Could you render all of the items below as a Markdown table with two columns, Row and Line, giving each line its row number and leaving out the blank lines?

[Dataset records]
▼

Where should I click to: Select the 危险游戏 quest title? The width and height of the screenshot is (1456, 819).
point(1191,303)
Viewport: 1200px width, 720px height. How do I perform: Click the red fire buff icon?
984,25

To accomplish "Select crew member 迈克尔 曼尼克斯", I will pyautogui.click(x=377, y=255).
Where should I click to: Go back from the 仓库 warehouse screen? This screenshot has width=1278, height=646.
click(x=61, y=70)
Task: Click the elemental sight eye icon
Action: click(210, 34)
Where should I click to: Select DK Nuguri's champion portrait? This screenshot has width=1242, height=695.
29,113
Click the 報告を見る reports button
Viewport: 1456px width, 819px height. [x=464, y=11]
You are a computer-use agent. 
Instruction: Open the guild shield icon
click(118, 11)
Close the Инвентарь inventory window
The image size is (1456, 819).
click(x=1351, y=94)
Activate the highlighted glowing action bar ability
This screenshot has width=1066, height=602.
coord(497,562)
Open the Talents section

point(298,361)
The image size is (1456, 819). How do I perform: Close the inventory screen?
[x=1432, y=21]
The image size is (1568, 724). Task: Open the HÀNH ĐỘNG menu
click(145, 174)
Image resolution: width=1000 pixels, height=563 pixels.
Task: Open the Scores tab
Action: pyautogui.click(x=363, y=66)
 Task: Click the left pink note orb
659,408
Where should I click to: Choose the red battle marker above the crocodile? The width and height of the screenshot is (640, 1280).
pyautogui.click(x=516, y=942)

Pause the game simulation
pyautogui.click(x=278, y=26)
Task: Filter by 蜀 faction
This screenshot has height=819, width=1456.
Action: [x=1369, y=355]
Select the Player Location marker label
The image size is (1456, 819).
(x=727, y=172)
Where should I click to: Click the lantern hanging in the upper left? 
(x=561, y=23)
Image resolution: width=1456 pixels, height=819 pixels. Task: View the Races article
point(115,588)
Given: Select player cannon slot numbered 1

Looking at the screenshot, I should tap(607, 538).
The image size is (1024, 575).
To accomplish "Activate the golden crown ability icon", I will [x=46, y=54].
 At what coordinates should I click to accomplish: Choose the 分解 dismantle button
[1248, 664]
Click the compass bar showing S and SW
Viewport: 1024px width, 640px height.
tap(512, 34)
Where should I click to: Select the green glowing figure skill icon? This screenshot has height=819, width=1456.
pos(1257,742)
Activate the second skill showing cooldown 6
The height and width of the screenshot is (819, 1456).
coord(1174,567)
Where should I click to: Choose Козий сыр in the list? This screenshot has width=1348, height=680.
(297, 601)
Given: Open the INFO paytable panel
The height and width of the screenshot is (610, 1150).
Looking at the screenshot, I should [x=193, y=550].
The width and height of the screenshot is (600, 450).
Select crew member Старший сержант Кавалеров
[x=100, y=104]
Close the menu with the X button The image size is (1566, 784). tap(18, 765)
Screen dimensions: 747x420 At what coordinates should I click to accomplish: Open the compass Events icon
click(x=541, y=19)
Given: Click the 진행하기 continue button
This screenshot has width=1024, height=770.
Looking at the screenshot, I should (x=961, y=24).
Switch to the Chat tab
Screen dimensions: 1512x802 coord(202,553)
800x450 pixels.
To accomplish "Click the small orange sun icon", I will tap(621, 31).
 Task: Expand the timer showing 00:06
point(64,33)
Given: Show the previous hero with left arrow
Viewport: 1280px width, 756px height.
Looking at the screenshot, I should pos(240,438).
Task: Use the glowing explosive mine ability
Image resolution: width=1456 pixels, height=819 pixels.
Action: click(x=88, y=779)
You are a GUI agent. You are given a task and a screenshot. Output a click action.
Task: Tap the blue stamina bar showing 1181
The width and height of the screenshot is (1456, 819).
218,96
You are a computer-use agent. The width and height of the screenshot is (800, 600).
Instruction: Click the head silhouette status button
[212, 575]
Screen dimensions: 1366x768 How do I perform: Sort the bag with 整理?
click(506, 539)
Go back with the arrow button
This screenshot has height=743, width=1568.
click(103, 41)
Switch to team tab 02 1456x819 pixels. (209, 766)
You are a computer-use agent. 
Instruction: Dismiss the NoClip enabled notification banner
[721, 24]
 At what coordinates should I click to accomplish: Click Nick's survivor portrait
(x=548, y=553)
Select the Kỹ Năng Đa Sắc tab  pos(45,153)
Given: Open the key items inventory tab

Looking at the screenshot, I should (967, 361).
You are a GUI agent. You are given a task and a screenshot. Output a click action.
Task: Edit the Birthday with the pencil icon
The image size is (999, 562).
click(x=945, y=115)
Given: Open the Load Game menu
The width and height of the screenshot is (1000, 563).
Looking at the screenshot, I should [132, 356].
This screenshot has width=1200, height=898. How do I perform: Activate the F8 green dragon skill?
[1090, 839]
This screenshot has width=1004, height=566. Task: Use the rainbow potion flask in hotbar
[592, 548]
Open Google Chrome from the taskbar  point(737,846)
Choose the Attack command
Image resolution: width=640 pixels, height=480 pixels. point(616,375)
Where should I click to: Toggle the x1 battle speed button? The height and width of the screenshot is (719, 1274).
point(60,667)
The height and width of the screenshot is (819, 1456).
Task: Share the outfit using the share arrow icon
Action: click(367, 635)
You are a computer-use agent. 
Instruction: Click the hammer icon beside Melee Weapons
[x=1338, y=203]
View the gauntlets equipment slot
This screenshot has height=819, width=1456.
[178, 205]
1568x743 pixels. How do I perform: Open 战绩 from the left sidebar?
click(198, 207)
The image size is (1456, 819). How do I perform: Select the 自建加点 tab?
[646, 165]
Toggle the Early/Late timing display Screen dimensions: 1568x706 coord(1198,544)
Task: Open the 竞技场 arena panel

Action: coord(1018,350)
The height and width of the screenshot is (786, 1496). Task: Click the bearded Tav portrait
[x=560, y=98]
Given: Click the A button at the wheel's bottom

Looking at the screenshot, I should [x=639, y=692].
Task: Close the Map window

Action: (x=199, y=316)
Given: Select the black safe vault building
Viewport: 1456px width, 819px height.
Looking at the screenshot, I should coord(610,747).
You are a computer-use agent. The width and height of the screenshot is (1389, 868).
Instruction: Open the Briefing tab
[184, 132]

▲

[EXERCISE RESPONSE]
| Row | Line |
|---|---|
| 1 | Where should I click to: Select the 危险游戏 quest title? The width and height of the screenshot is (1456, 819). |
| 2 | point(1191,303) |
| 3 | Viewport: 1200px width, 720px height. How do I perform: Click the red fire buff icon? |
| 4 | 984,25 |
| 5 | To accomplish "Select crew member 迈克尔 曼尼克斯", I will pyautogui.click(x=377, y=255). |
| 6 | Where should I click to: Go back from the 仓库 warehouse screen? This screenshot has width=1278, height=646. |
| 7 | click(x=61, y=70) |
| 8 | Task: Click the elemental sight eye icon |
| 9 | Action: click(210, 34) |
| 10 | Where should I click to: Select DK Nuguri's champion portrait? This screenshot has width=1242, height=695. |
| 11 | 29,113 |
| 12 | Click the 報告を見る reports button |
| 13 | Viewport: 1456px width, 819px height. [x=464, y=11] |
| 14 | You are a computer-use agent.  |
| 15 | Instruction: Open the guild shield icon |
| 16 | click(118, 11) |
| 17 | Close the Инвентарь inventory window |
| 18 | The image size is (1456, 819). |
| 19 | click(x=1351, y=94) |
| 20 | Activate the highlighted glowing action bar ability |
| 21 | This screenshot has width=1066, height=602. |
| 22 | coord(497,562) |
| 23 | Open the Talents section |
| 24 | point(298,361) |
| 25 | The image size is (1456, 819). How do I perform: Close the inventory screen? |
| 26 | [x=1432, y=21] |
| 27 | The image size is (1568, 724). Task: Open the HÀNH ĐỘNG menu |
| 28 | click(145, 174) |
| 29 | Image resolution: width=1000 pixels, height=563 pixels. |
| 30 | Task: Open the Scores tab |
| 31 | Action: pyautogui.click(x=363, y=66) |
| 32 |  Task: Click the left pink note orb |
| 33 | 659,408 |
| 34 | Where should I click to: Choose the red battle marker above the crocodile? The width and height of the screenshot is (640, 1280). |
| 35 | pyautogui.click(x=516, y=942) |
| 36 | Pause the game simulation |
| 37 | pyautogui.click(x=278, y=26) |
| 38 | Task: Filter by 蜀 faction |
| 39 | This screenshot has height=819, width=1456. |
| 40 | Action: [x=1369, y=355] |
| 41 | Select the Player Location marker label |
| 42 | The image size is (1456, 819). |
| 43 | (x=727, y=172) |
| 44 | Where should I click to: Click the lantern hanging in the upper left?  |
| 45 | (x=561, y=23) |
| 46 | Image resolution: width=1456 pixels, height=819 pixels. Task: View the Races article |
| 47 | point(115,588) |
| 48 | Given: Select player cannon slot numbered 1 |
| 49 | Looking at the screenshot, I should tap(607, 538). |
| 50 | The image size is (1024, 575). |
| 51 | To accomplish "Activate the golden crown ability icon", I will [x=46, y=54]. |
| 52 |  At what coordinates should I click to accomplish: Choose the 分解 dismantle button |
| 53 | [1248, 664] |
| 54 | Click the compass bar showing S and SW |
| 55 | Viewport: 1024px width, 640px height. |
| 56 | tap(512, 34) |
| 57 | Where should I click to: Select the green glowing figure skill icon? This screenshot has height=819, width=1456. |
| 58 | pos(1257,742) |
| 59 | Activate the second skill showing cooldown 6 |
| 60 | The height and width of the screenshot is (819, 1456). |
| 61 | coord(1174,567) |
| 62 | Where should I click to: Choose Козий сыр in the list? This screenshot has width=1348, height=680. |
| 63 | (297, 601) |
| 64 | Given: Open the INFO paytable panel |
| 65 | The height and width of the screenshot is (610, 1150). |
| 66 | Looking at the screenshot, I should [x=193, y=550]. |
| 67 | The width and height of the screenshot is (600, 450). |
| 68 | Select crew member Старший сержант Кавалеров |
| 69 | [x=100, y=104] |
| 70 | Close the menu with the X button The image size is (1566, 784). tap(18, 765) |
| 71 | Screen dimensions: 747x420 At what coordinates should I click to accomplish: Open the compass Events icon |
| 72 | click(x=541, y=19) |
| 73 | Given: Click the 진행하기 continue button |
| 74 | This screenshot has width=1024, height=770. |
| 75 | Looking at the screenshot, I should (x=961, y=24). |
| 76 | Switch to the Chat tab |
| 77 | Screen dimensions: 1512x802 coord(202,553) |
| 78 | 800x450 pixels. |
| 79 | To accomplish "Click the small orange sun icon", I will tap(621, 31). |
| 80 |  Task: Expand the timer showing 00:06 |
| 81 | point(64,33) |
| 82 | Given: Show the previous hero with left arrow |
| 83 | Viewport: 1280px width, 756px height. |
| 84 | Looking at the screenshot, I should pos(240,438). |
| 85 | Task: Use the glowing explosive mine ability |
| 86 | Image resolution: width=1456 pixels, height=819 pixels. |
| 87 | Action: click(x=88, y=779) |
| 88 | You are a GUI agent. You are given a task and a screenshot. Output a click action. |
| 89 | Task: Tap the blue stamina bar showing 1181 |
| 90 | The width and height of the screenshot is (1456, 819). |
| 91 | 218,96 |
| 92 | You are a computer-use agent. The width and height of the screenshot is (800, 600). |
| 93 | Instruction: Click the head silhouette status button |
| 94 | [212, 575] |
| 95 | Screen dimensions: 1366x768 How do I perform: Sort the bag with 整理? |
| 96 | click(506, 539) |
| 97 | Go back with the arrow button |
| 98 | This screenshot has height=743, width=1568. |
| 99 | click(103, 41) |
| 100 | Switch to team tab 02 1456x819 pixels. (209, 766) |
| 101 | You are a computer-use agent.  |
| 102 | Instruction: Dismiss the NoClip enabled notification banner |
| 103 | [721, 24] |
| 104 |  At what coordinates should I click to accomplish: Click Nick's survivor portrait |
| 105 | (x=548, y=553) |
| 106 | Select the Kỹ Năng Đa Sắc tab  pos(45,153) |
| 107 | Given: Open the key items inventory tab |
| 108 | Looking at the screenshot, I should (967, 361). |
| 109 | You are a GUI agent. You are given a task and a screenshot. Output a click action. |
| 110 | Task: Edit the Birthday with the pencil icon |
| 111 | The image size is (999, 562). |
| 112 | click(x=945, y=115) |
| 113 | Given: Open the Load Game menu |
| 114 | The width and height of the screenshot is (1000, 563). |
| 115 | Looking at the screenshot, I should [132, 356]. |
| 116 | This screenshot has width=1200, height=898. How do I perform: Activate the F8 green dragon skill? |
| 117 | [1090, 839] |
| 118 | This screenshot has width=1004, height=566. Task: Use the rainbow potion flask in hotbar |
| 119 | [592, 548] |
| 120 | Open Google Chrome from the taskbar  point(737,846) |
| 121 | Choose the Attack command |
| 122 | Image resolution: width=640 pixels, height=480 pixels. point(616,375) |
| 123 | Where should I click to: Toggle the x1 battle speed button? The height and width of the screenshot is (719, 1274). |
| 124 | point(60,667) |
| 125 | The height and width of the screenshot is (819, 1456). |
| 126 | Task: Share the outfit using the share arrow icon |
| 127 | Action: click(367, 635) |
| 128 | You are a computer-use agent.  |
| 129 | Instruction: Click the hammer icon beside Melee Weapons |
| 130 | [x=1338, y=203] |
| 131 | View the gauntlets equipment slot |
| 132 | This screenshot has height=819, width=1456. |
| 133 | [178, 205] |
| 134 | 1568x743 pixels. How do I perform: Open 战绩 from the left sidebar? |
| 135 | click(198, 207) |
| 136 | The image size is (1456, 819). How do I perform: Select the 自建加点 tab? |
| 137 | [646, 165] |
| 138 | Toggle the Early/Late timing display Screen dimensions: 1568x706 coord(1198,544) |
| 139 | Task: Open the 竞技场 arena panel |
| 140 | Action: coord(1018,350) |
| 141 | The height and width of the screenshot is (786, 1496). Task: Click the bearded Tav portrait |
| 142 | [x=560, y=98] |
| 143 | Given: Click the A button at the wheel's bottom |
| 144 | Looking at the screenshot, I should [x=639, y=692]. |
| 145 | Task: Close the Map window |
| 146 | Action: (x=199, y=316) |
| 147 | Given: Select the black safe vault building |
| 148 | Viewport: 1456px width, 819px height. |
| 149 | Looking at the screenshot, I should coord(610,747). |
| 150 | You are a computer-use agent. The width and height of the screenshot is (1389, 868). |
| 151 | Instruction: Open the Briefing tab |
| 152 | [184, 132] |